What you have to do.
Whenever a line below holds the word "computer", count it; please give only the final number.

Supplied data.
>>>>

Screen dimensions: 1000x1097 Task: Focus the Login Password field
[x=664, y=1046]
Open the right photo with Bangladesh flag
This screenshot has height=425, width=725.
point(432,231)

<<<<
>>>>

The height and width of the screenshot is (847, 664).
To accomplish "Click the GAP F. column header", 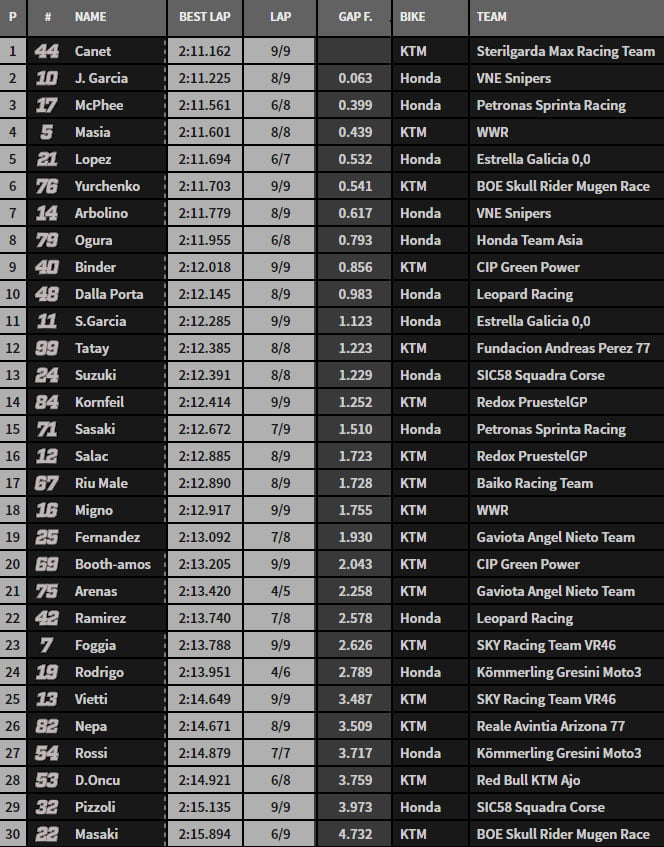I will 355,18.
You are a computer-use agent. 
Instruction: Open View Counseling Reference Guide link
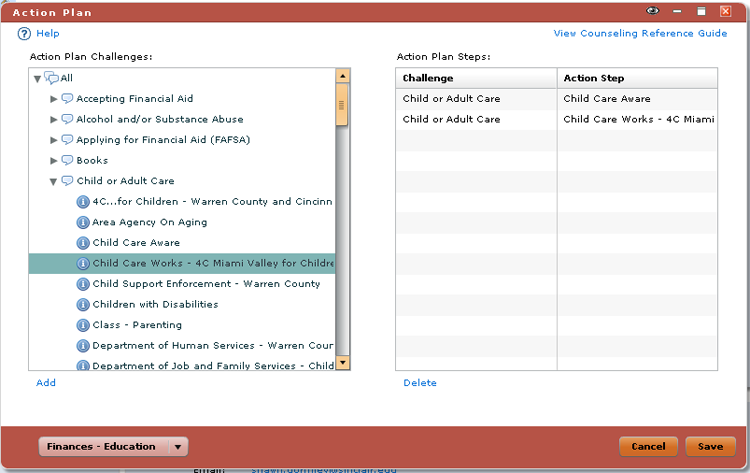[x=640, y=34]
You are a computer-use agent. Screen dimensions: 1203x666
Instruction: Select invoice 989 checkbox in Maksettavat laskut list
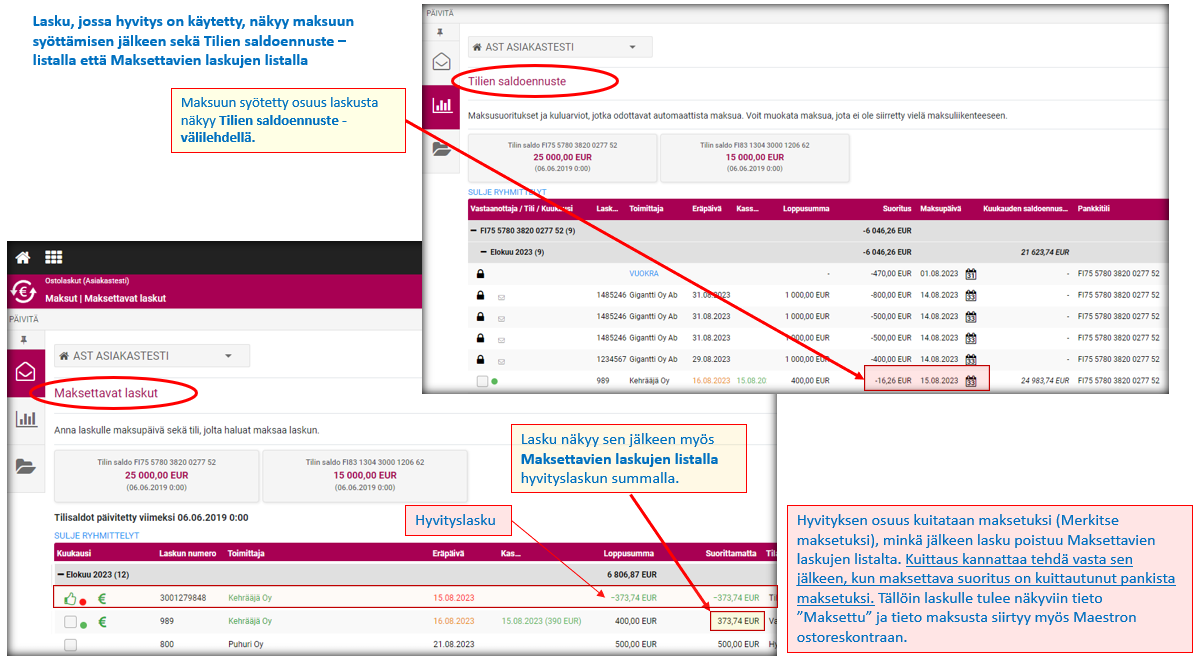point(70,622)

<<<<
>>>>

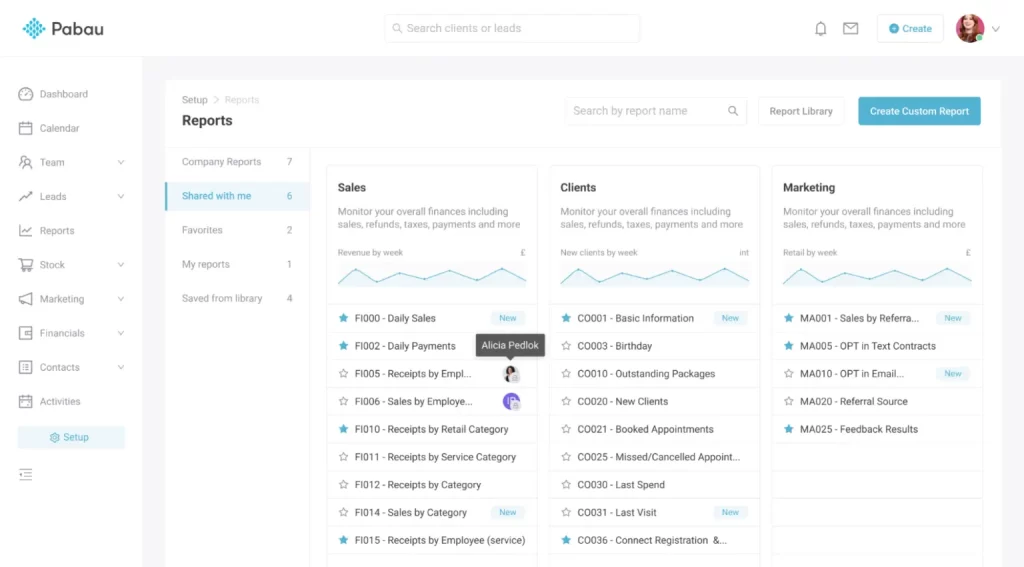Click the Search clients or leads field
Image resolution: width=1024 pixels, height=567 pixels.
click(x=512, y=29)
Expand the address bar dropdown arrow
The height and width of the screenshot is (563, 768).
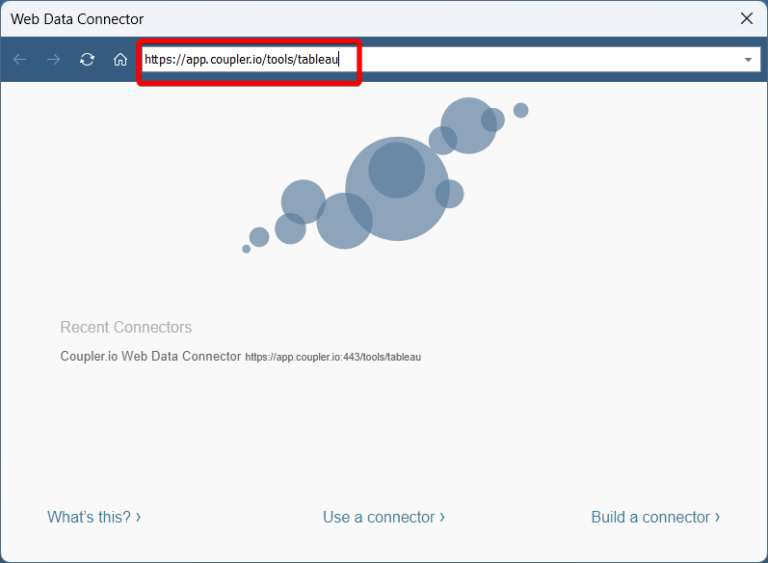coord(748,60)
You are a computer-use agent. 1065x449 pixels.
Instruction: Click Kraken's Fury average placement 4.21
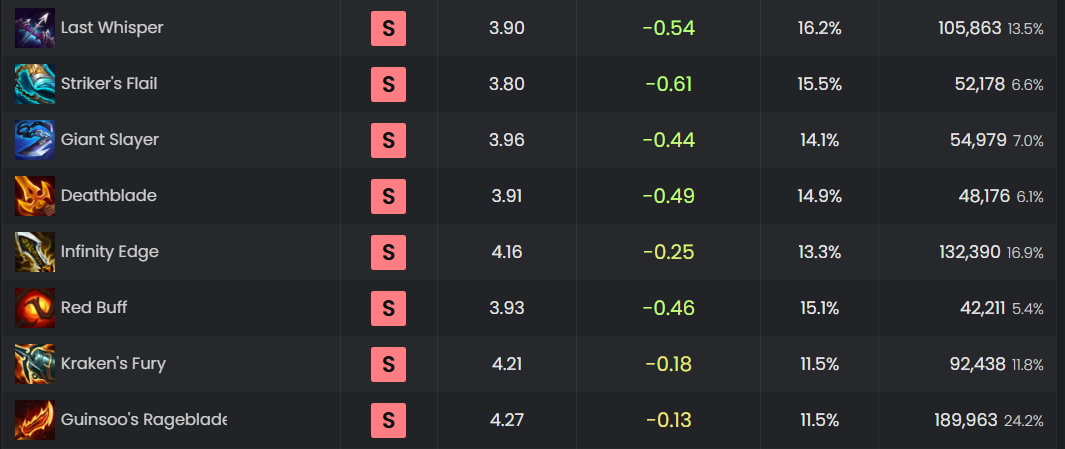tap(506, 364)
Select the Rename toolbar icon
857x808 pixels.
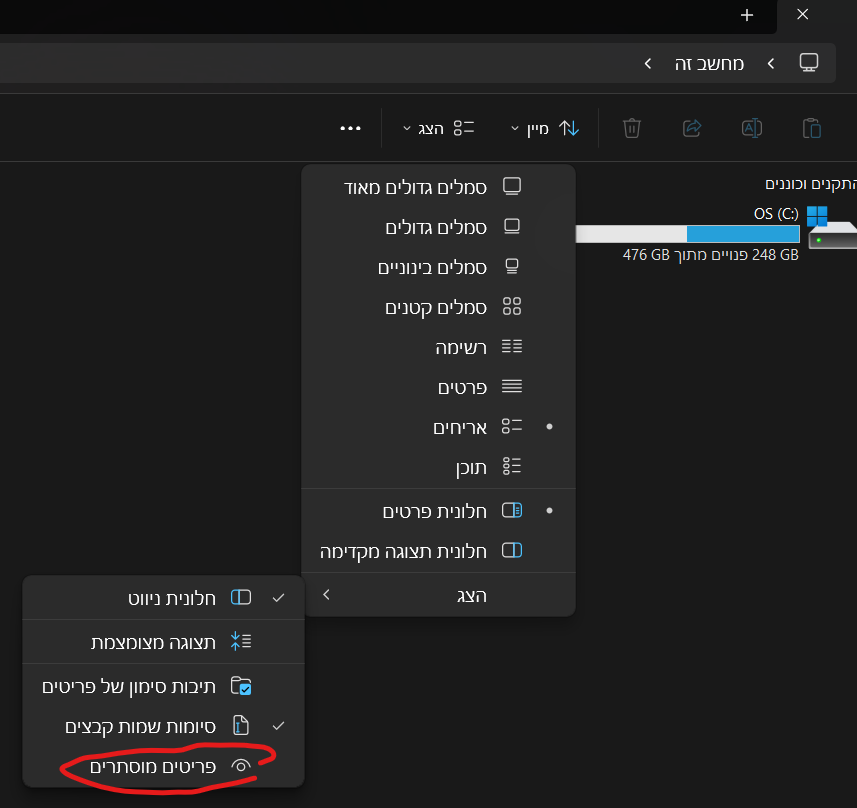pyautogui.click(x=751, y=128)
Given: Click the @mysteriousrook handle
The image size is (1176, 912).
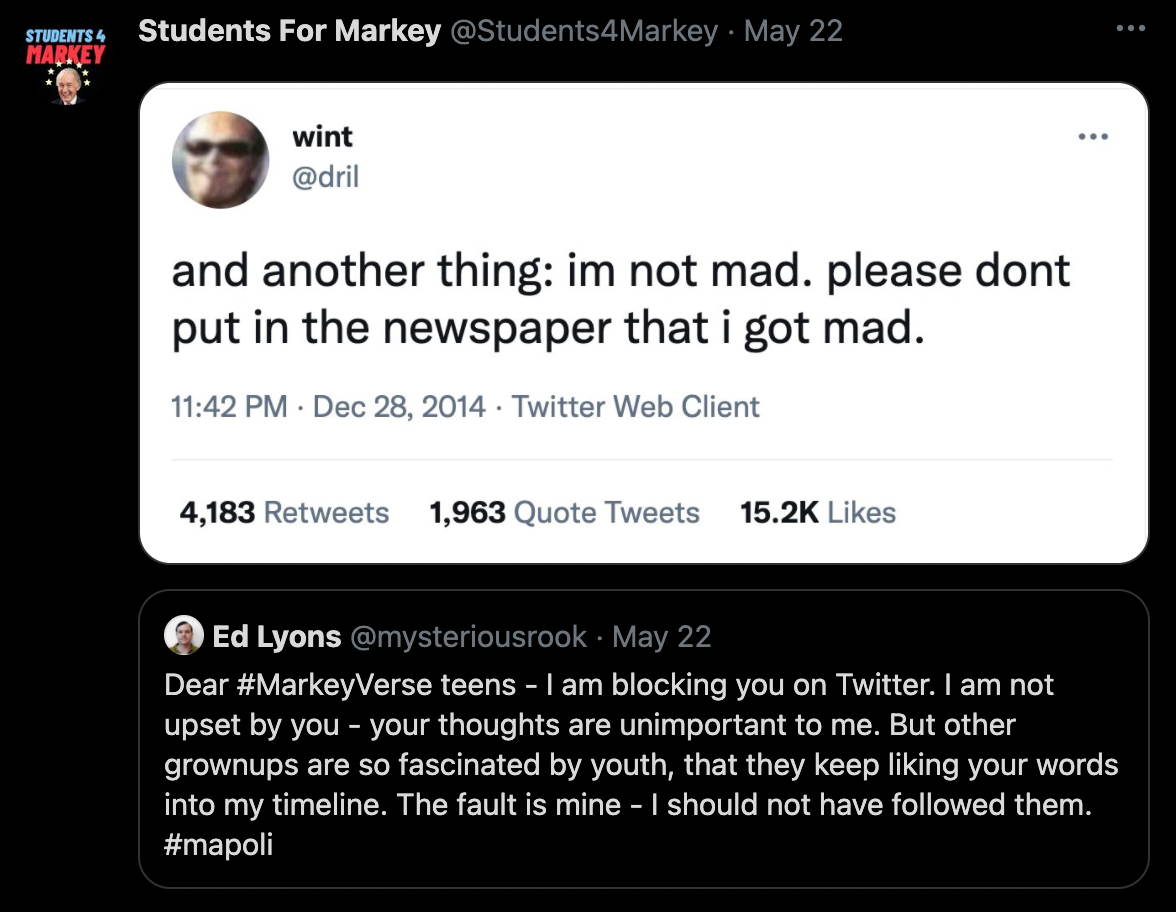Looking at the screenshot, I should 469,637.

<<<<

Output below.
3